Interface element records

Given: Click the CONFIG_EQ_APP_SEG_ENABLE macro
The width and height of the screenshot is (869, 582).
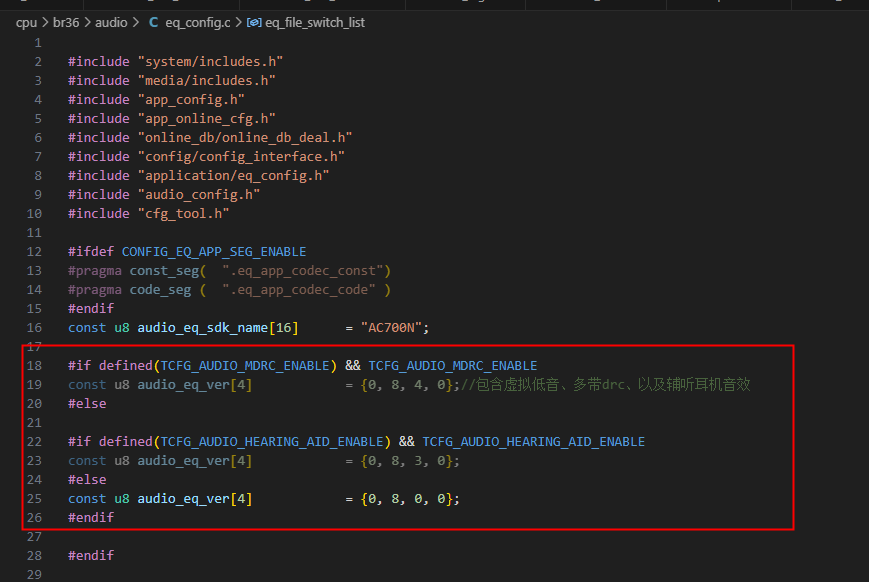Looking at the screenshot, I should (x=214, y=252).
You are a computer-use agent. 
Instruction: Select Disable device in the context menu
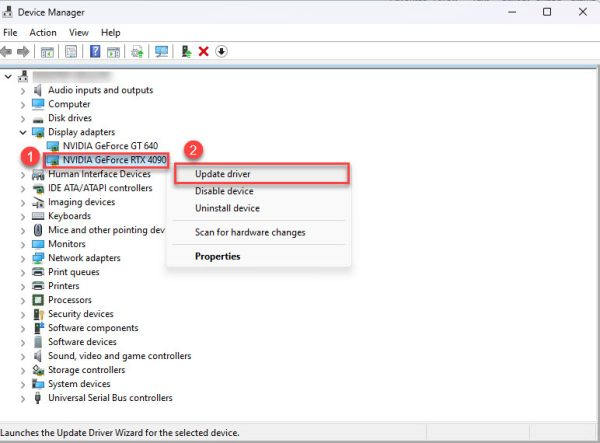tap(224, 191)
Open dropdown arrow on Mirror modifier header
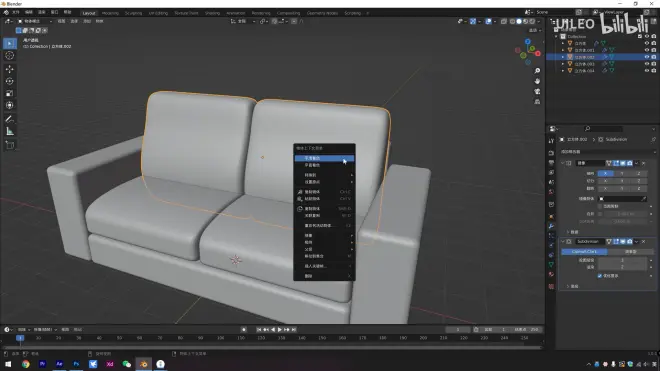The height and width of the screenshot is (371, 660). tap(636, 163)
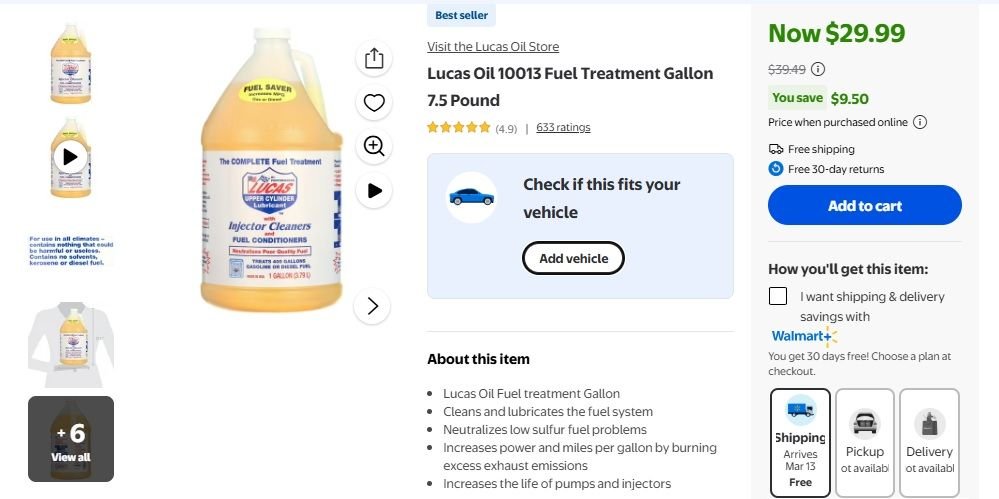Open the 633 ratings link
This screenshot has height=499, width=999.
[563, 127]
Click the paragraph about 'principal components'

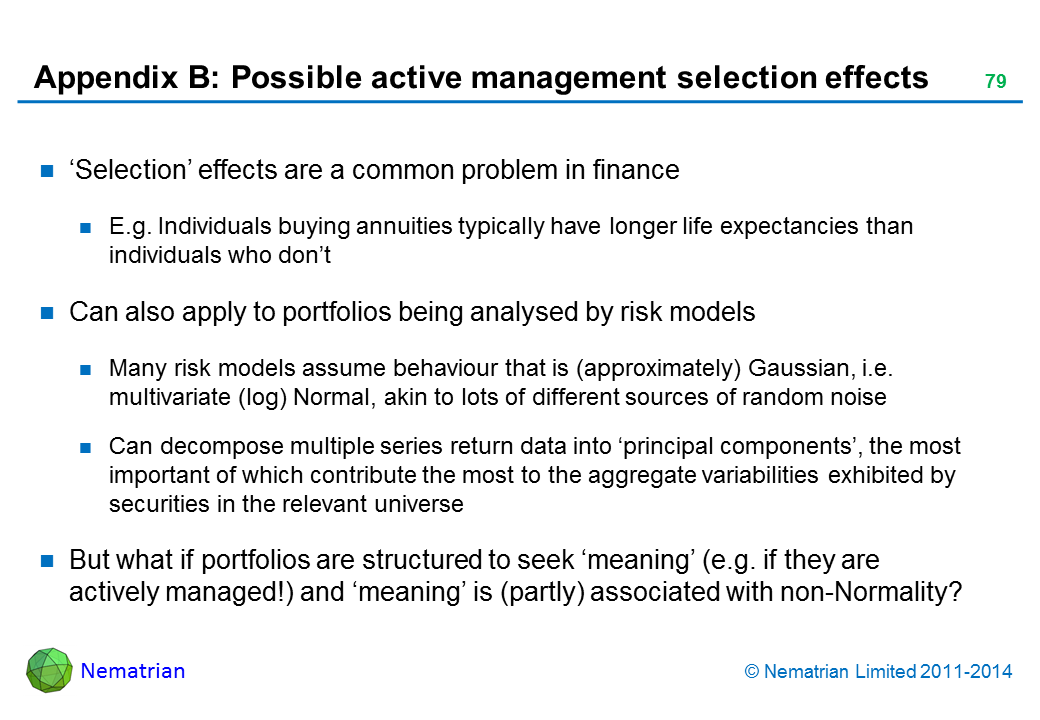[x=534, y=474]
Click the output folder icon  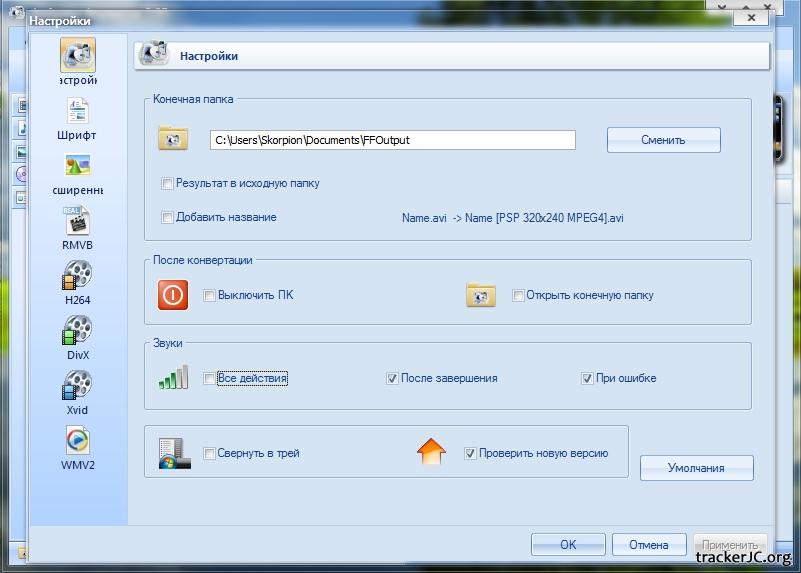click(173, 140)
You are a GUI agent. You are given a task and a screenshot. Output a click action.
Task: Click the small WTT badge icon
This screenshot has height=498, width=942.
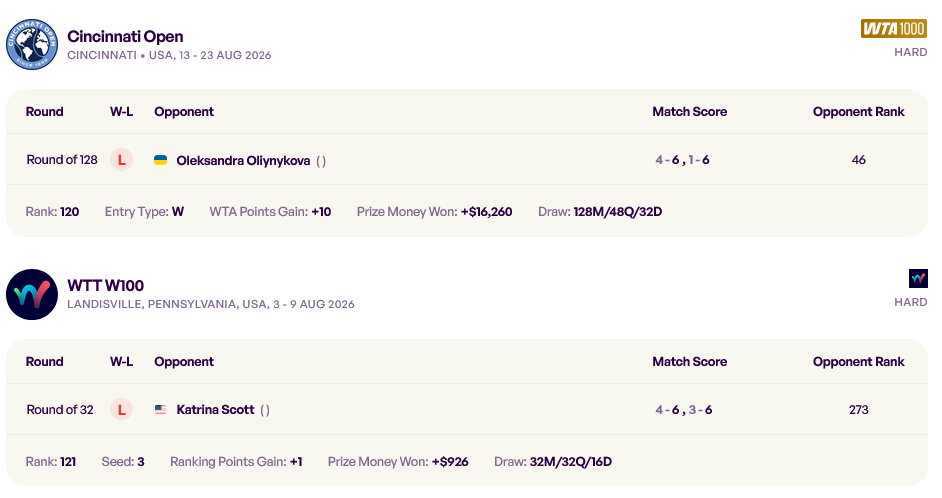click(918, 279)
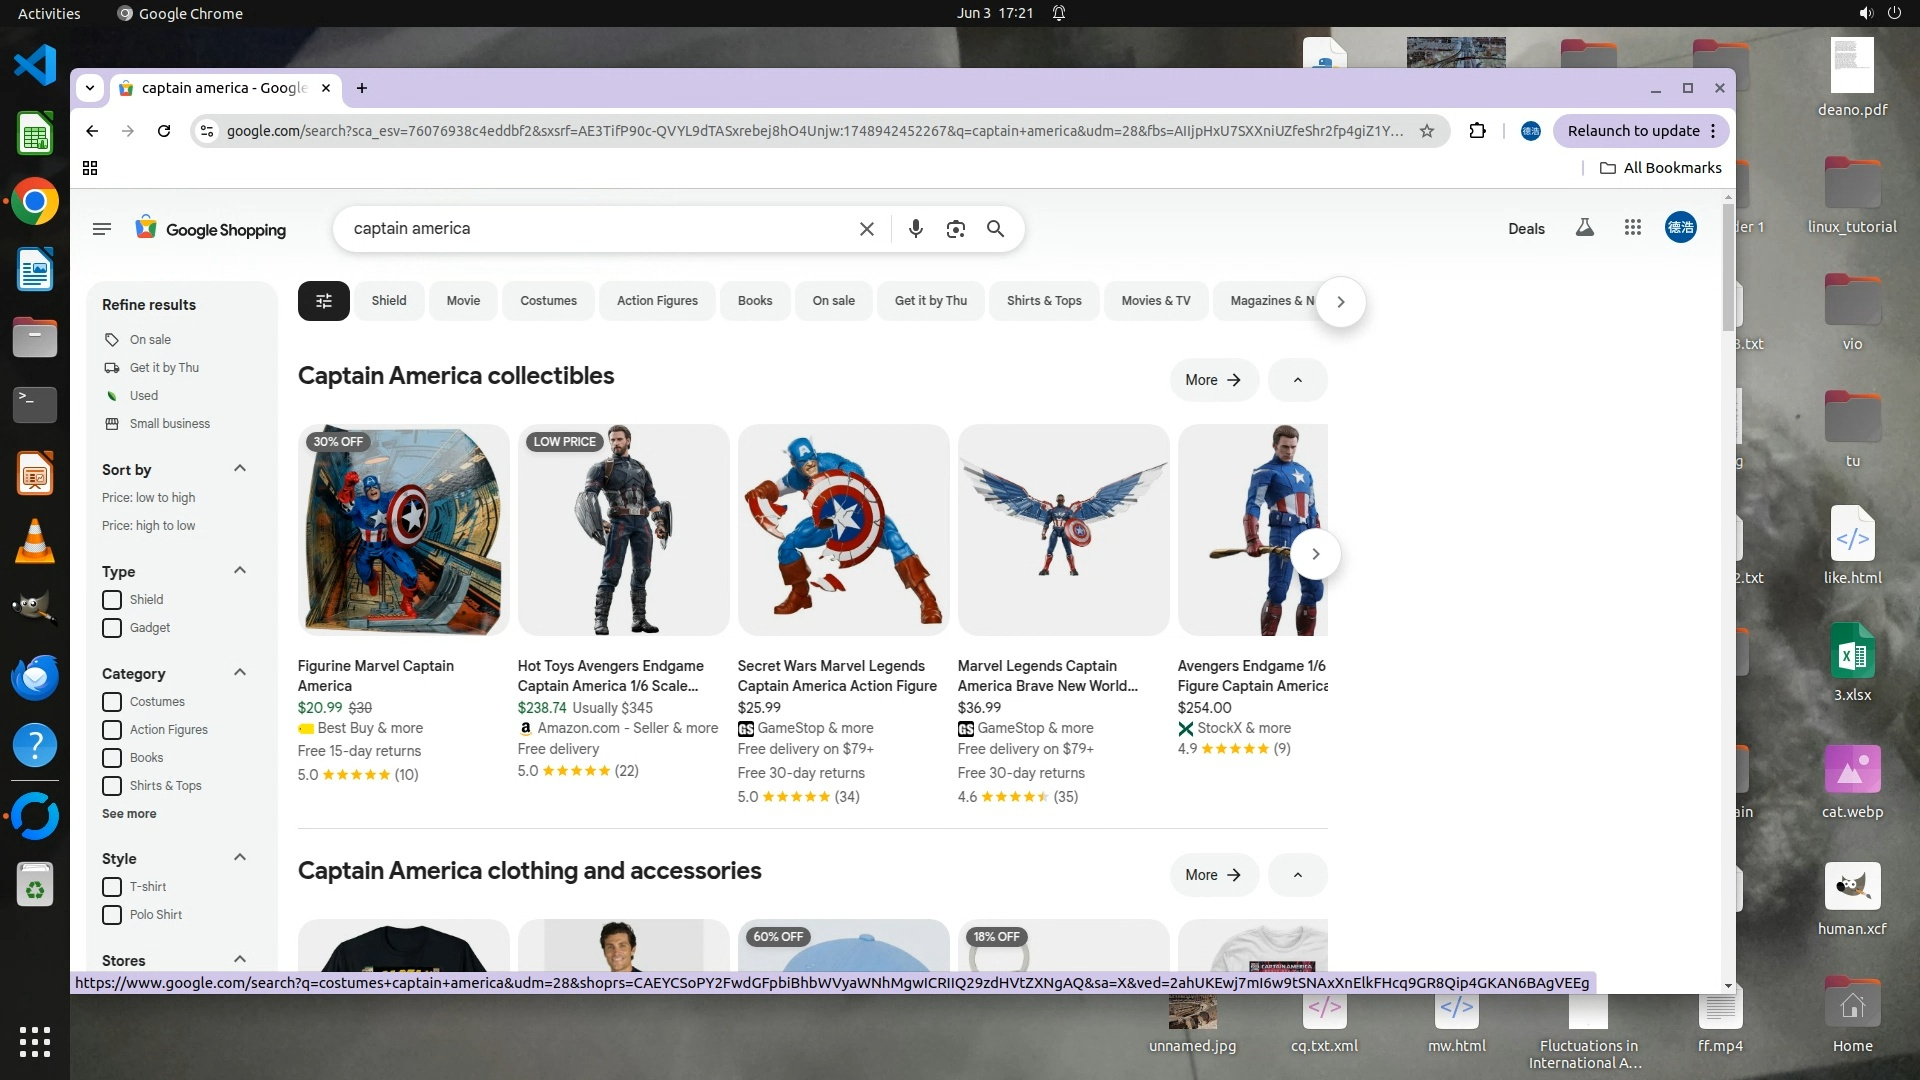Click the voice search microphone icon
Viewport: 1920px width, 1080px height.
pos(915,229)
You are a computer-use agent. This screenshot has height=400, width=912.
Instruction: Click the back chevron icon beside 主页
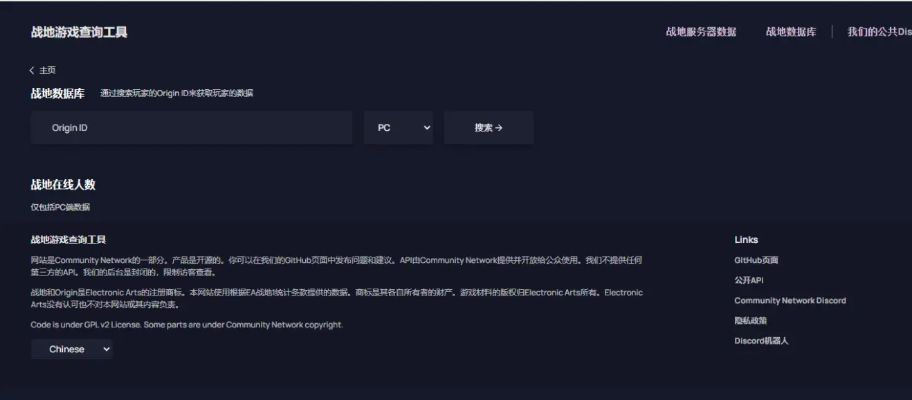tap(33, 70)
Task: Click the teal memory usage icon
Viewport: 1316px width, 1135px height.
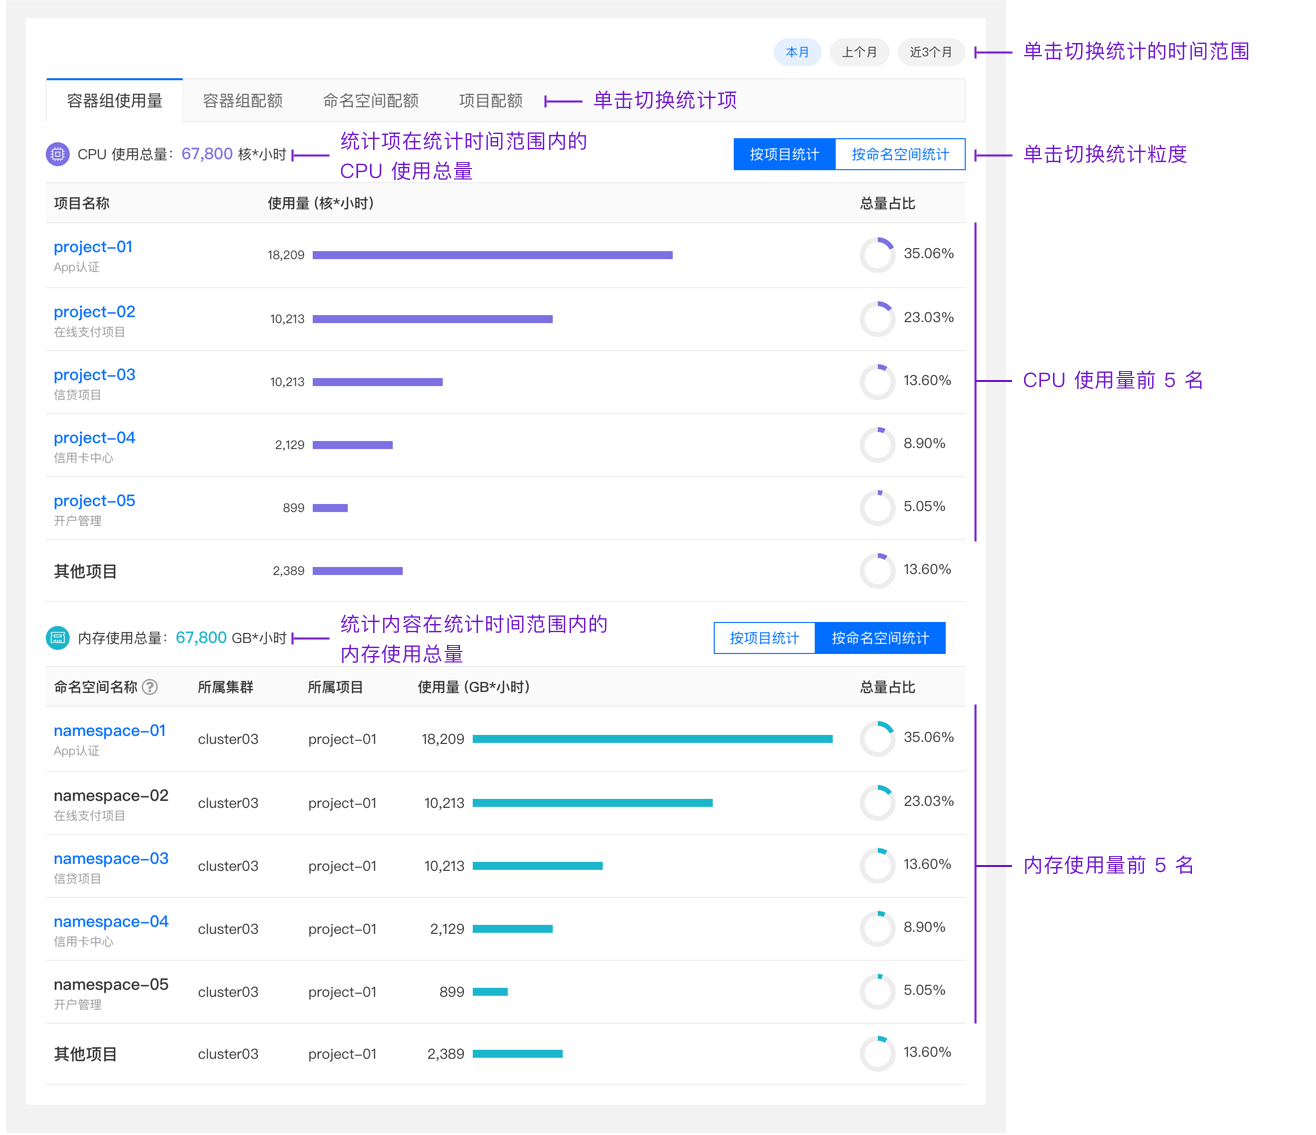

WHAT IS NEEDED:
Rescale the stretch from the line containing "You are a computer-use agent. This" through the end of the entries, both ends included, by writing out those lines again with their requests. Multiply every coordinate in the answers by 2.45 and round to whole numbers, halves up, and give only these lines with the pictures left out.

WRITTEN REPLY:
You are a computer-use agent. This screenshot has height=400, width=912.
Instruction: Click the back chevron icon beside 主页
tap(81, 172)
Task: Click the teal memory usage icon
Viewport: 1316px width, 1135px height.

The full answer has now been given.